__Extract__

++++++++

## Introduction
This notebook scrapes climber names from the International Federation of Sport Climbing (IFSC) rankings website. It extracts data for both boulder and lead categories, for men and women.

### Setup and Imports
Let's start by importing the necessary libraries and suppressing warnings.

In [10]:
from selenium import webdriver
from selenium.webdriver.chrome.service import Service
from selenium.webdriver.common.by import By
from selenium.webdriver.support.ui import WebDriverWait
from selenium.webdriver.support import expected_conditions as EC
from webdriver_manager.chrome import ChromeDriverManager
from bs4 import BeautifulSoup
import pandas as pd
import os

 ### Scraping IFSC

In [11]:
def scrape_ifsc_names(url, category_name):
    """Scrape climber names using Selenium for dynamic content."""
    service = Service(ChromeDriverManager().install())
    driver = webdriver.Chrome(service=service)

    print(f"Scraping {category_name} from {url}")
    driver.get(url)

    # Handle cookie popup
    try:
        accept_button = WebDriverWait(driver, 10).until(
            EC.element_to_be_clickable((By.XPATH, "//button[contains(text(), 'Accept')]"))
        )
        accept_button.click()
        print(f"Accepted cookie popup for {category_name}")
    except Exception as e:
        print(f"No cookie popup found or error accepting it for {category_name}: {e}")

    # Determine discipline from category_name
    discipline = "lead" if "lead" in category_name else "boulder"
    tab_name = "Lead" if discipline == "lead" else "Boulder"

    # Click the appropriate tab
    try:
        tab = WebDriverWait(driver, 15).until(
            EC.element_to_be_clickable((By.XPATH, f"//a[contains(@class, 'd3-ty-navigation-large') and contains(text(), '{tab_name}')]"))
        )
        tab.click()
        print(f"Clicked '{tab_name}' tab for {category_name}")

        WebDriverWait(driver, 15).until(
            EC.presence_of_element_located((By.CLASS_NAME, "font-normal"))
        )
        print(f"{tab_name} rankings data loaded for {category_name}!")
    except Exception as e:
        print(f"Could not click '{tab_name}' tab or load data for {category_name}: {e}")
        print(f"Attempting to proceed with URL as-is...")

    # Capture page source and parse
    html = driver.page_source
    soup = BeautifulSoup(html, "html.parser")
    driver.quit()

    # Extract names
    first_names = soup.find_all("span", class_="font-normal")
    surnames = soup.find_all("span", class_="font-bold uppercase")

    print(f"Found {len(first_names)} first names for {category_name}")
    print(f"Found {len(surnames)} surnames for {category_name}")

    climbers = []
    if len(first_names) == len(surnames) and len(first_names) > 0:
        for fname, sname in zip(first_names, surnames):
            full_name = f"{fname.text.strip()} {sname.text.strip()}"

++++++++

__Provided records__
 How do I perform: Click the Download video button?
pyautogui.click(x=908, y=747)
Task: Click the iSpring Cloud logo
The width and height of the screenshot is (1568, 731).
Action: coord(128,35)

++++++++

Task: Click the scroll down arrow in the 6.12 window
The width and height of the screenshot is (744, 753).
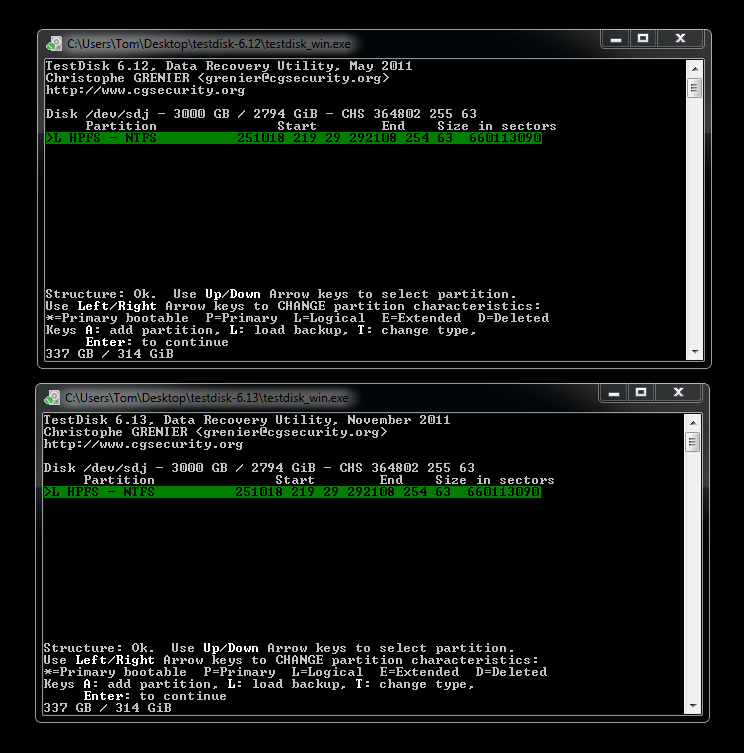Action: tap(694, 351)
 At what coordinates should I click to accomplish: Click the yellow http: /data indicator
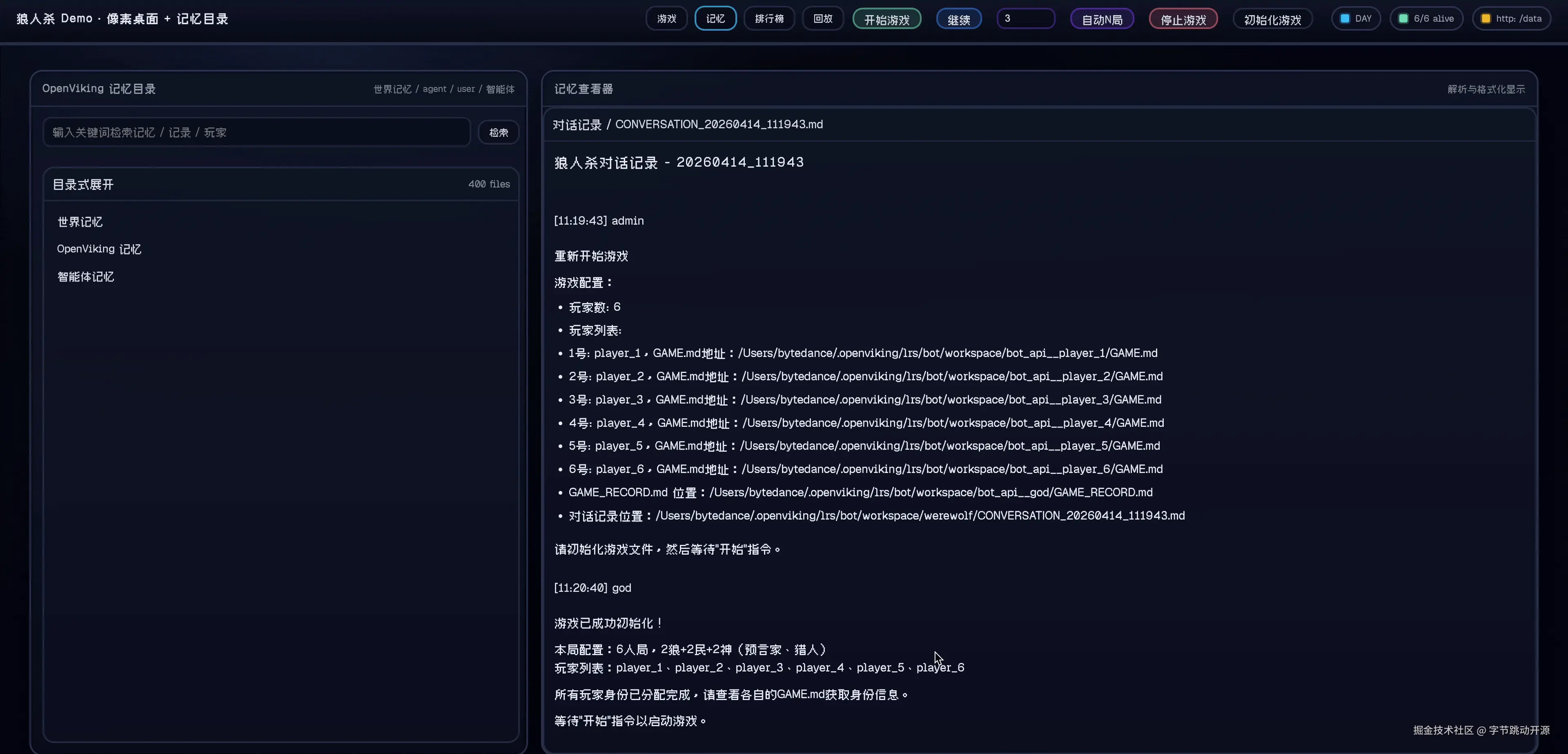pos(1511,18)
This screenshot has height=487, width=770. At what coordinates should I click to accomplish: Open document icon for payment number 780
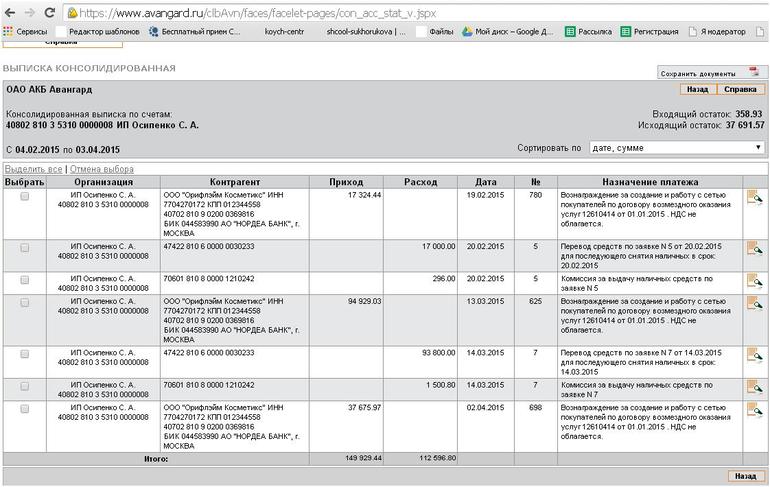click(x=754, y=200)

++++++++

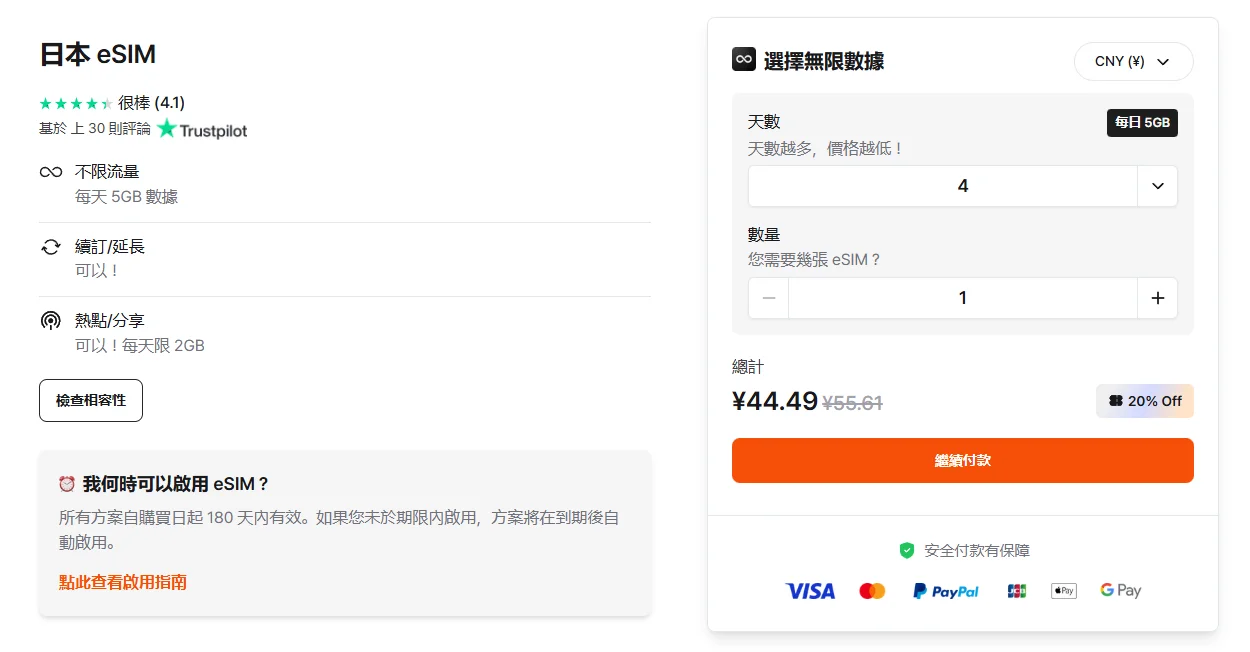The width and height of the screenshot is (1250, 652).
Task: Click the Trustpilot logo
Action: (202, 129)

++++++++

__Work instructions__
1. In the IFSC scraping code, take the part that opens with the words containing "service = Service(ChromeDriverManager().install())" and closes with "accept_button.click()", and write it out with "accept_button" replaced by "cookie_button" everywhere it appears.
2. Answer these questions about the IFSC scraping notebook:
(a) Which categories does the notebook extract data for?
(b) How many seconds does the code wait for the cookie popup's Accept button to become clickable?
(c) Which class do the span tags holding surnames have?
You can do this work without the records.

__Solutions per task__
1.
service = Service(ChromeDriverManager().install())
    driver = webdriver.Chrome(service=service)

    print(f"Scraping {category_name} from {url}")
    driver.get(url)

    # Handle cookie popup
    try:
        cookie_button = WebDriverWait(driver, 10).until(
            EC.element_to_be_clickable((By.XPATH, "//button[contains(text(), 'Accept')]"))
        )
        cookie_button.click()

2.
(a) Boulder and lead, for men and women.
(b) 10 seconds.
(c) "font-bold uppercase".